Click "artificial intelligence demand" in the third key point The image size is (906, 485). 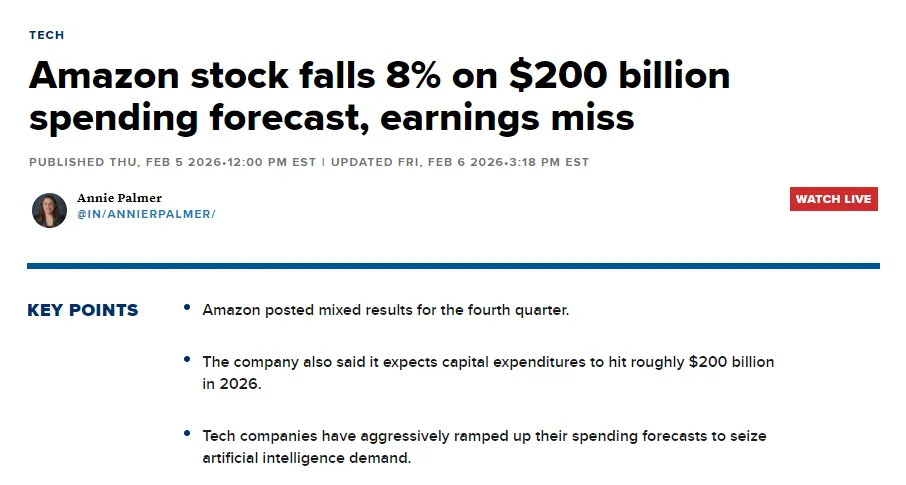click(x=306, y=459)
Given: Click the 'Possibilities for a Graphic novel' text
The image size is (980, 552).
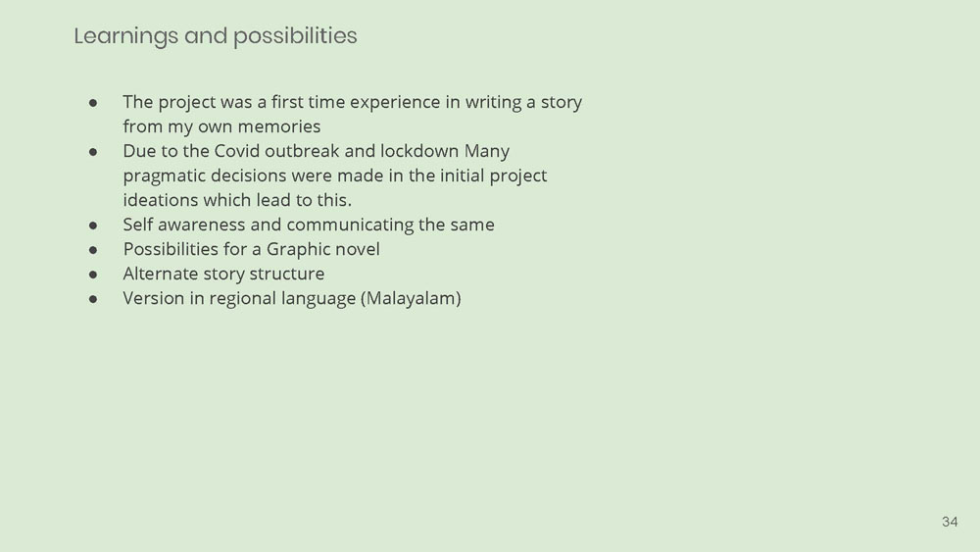Looking at the screenshot, I should [x=251, y=249].
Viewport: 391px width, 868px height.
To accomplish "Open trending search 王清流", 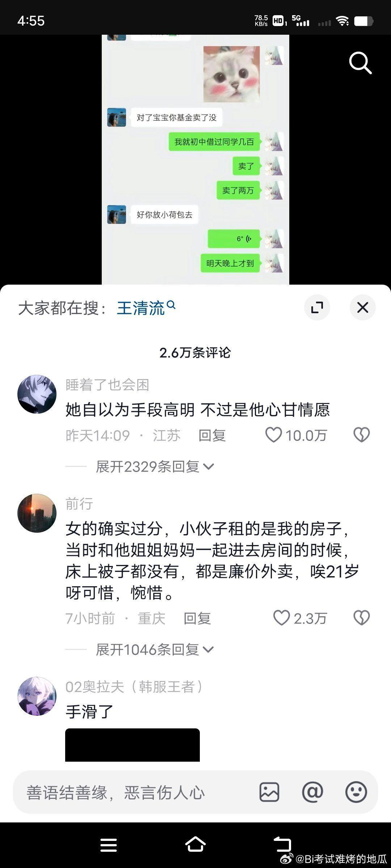I will pos(146,308).
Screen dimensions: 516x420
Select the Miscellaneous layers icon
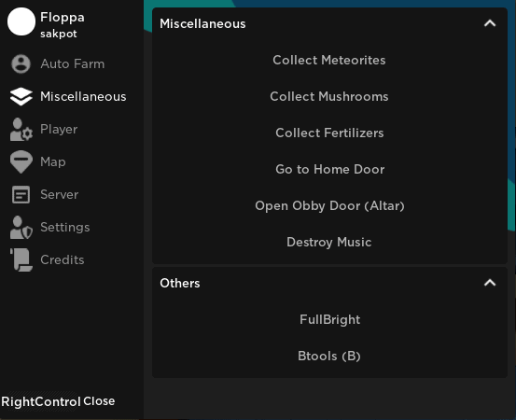[21, 96]
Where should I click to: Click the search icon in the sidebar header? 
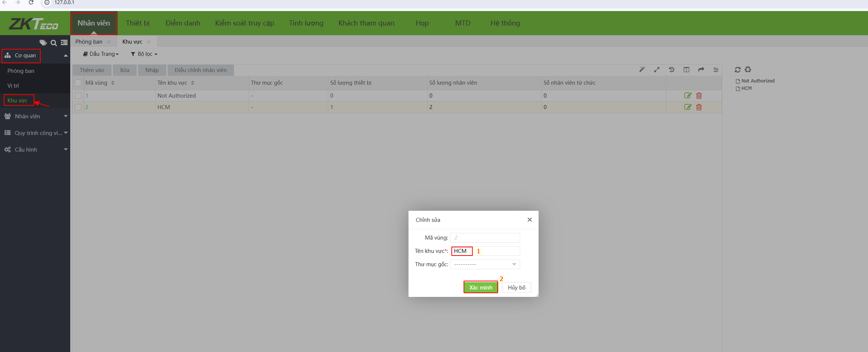pyautogui.click(x=54, y=43)
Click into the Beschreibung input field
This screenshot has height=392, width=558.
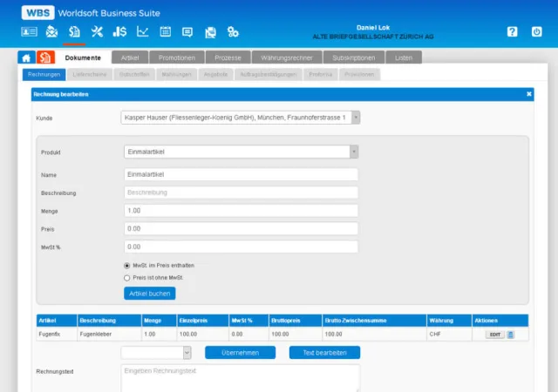pos(242,193)
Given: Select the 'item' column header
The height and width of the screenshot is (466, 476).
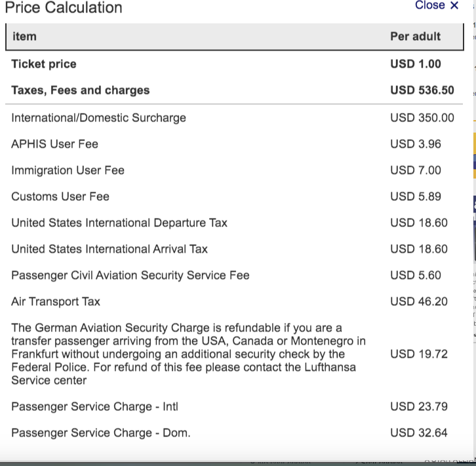Looking at the screenshot, I should (24, 37).
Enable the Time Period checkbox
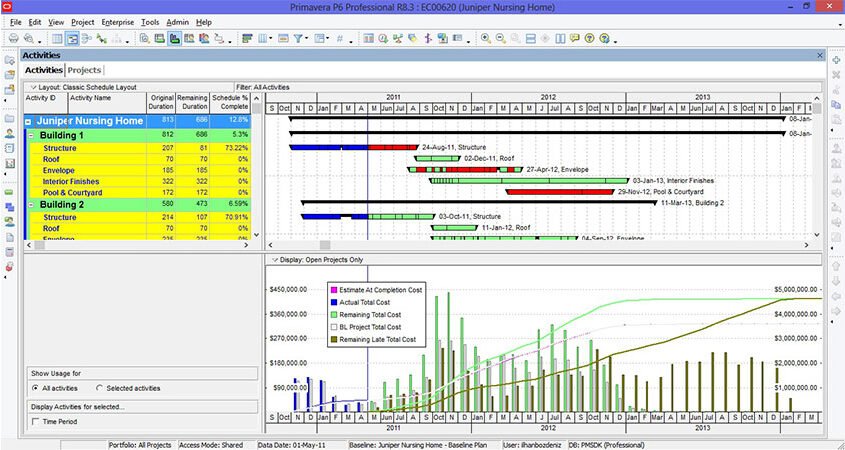This screenshot has width=845, height=450. click(x=36, y=421)
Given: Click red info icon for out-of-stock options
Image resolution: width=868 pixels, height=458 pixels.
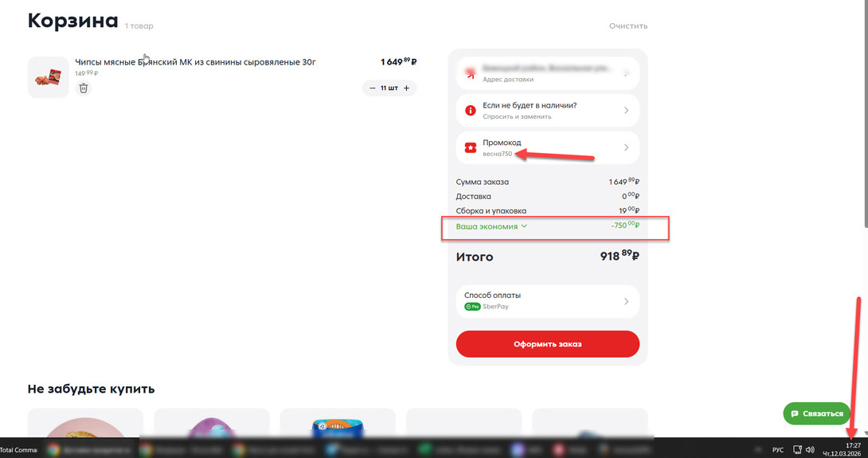Looking at the screenshot, I should [x=471, y=110].
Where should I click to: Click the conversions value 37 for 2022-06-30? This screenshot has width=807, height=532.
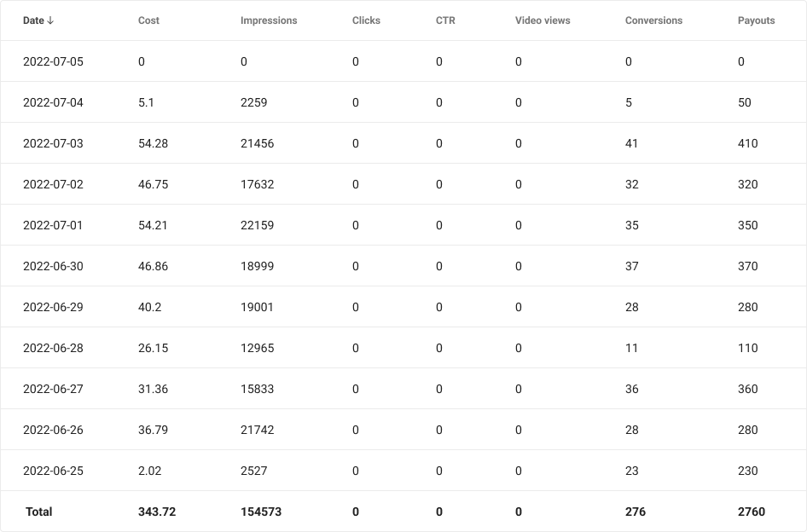pyautogui.click(x=631, y=266)
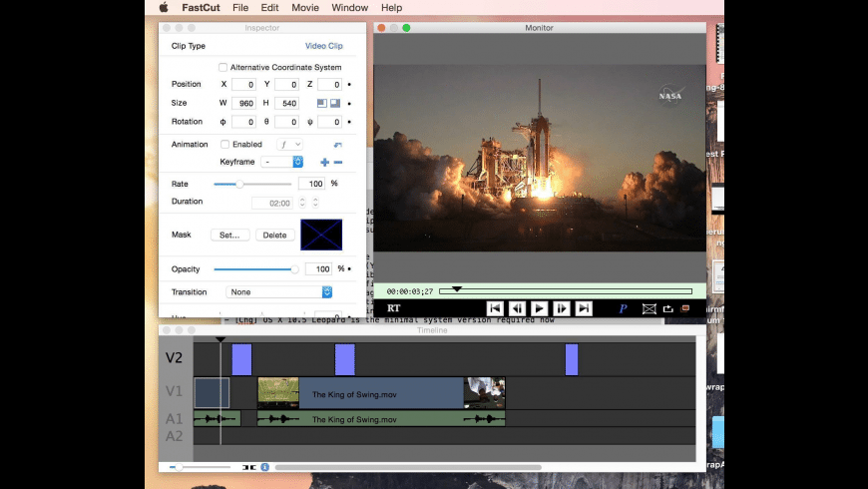Click the info icon below the timeline
The image size is (868, 489).
(265, 467)
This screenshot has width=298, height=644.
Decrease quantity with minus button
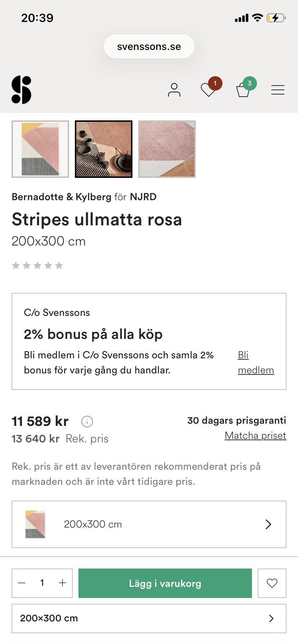point(22,583)
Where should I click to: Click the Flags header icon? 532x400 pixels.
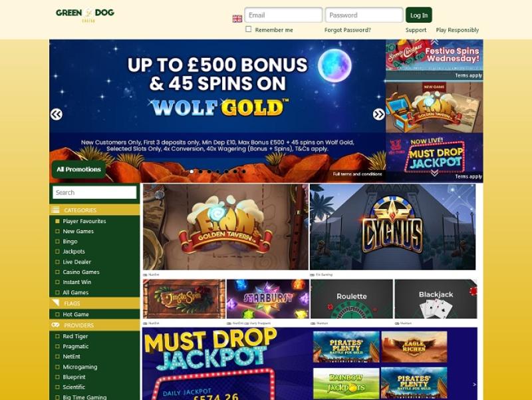pyautogui.click(x=55, y=303)
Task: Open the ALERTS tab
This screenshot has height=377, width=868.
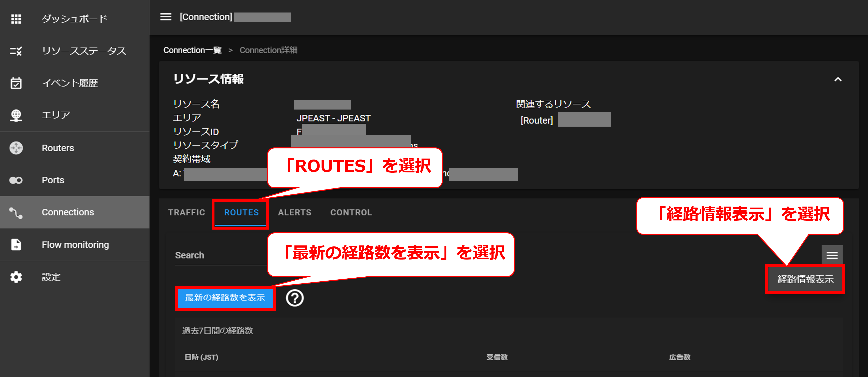Action: tap(295, 212)
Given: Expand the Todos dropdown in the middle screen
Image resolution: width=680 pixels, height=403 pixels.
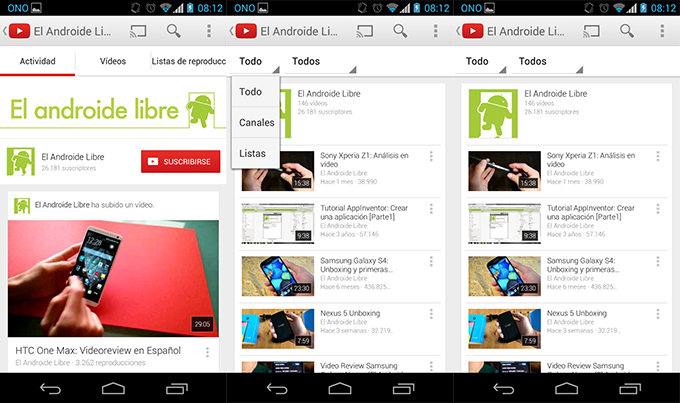Looking at the screenshot, I should (x=320, y=62).
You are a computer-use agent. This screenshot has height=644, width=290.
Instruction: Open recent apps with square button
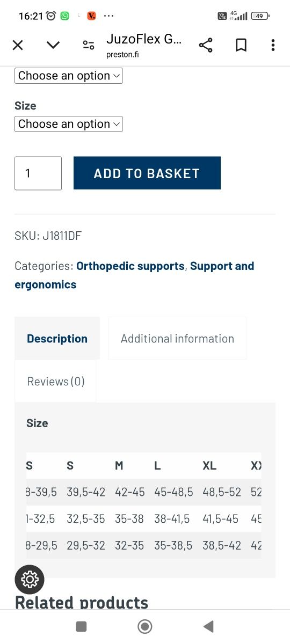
——————————
**What is required**
Copy every line of the data where "Given" is found.

**The completed task**
Given: Click the 'Possibilities for a Graphic novel' text
Given: Select the 'item' column header
Given: Click red info icon for out-of-stock options
Given: Expand the Todos dropdown in the middle screen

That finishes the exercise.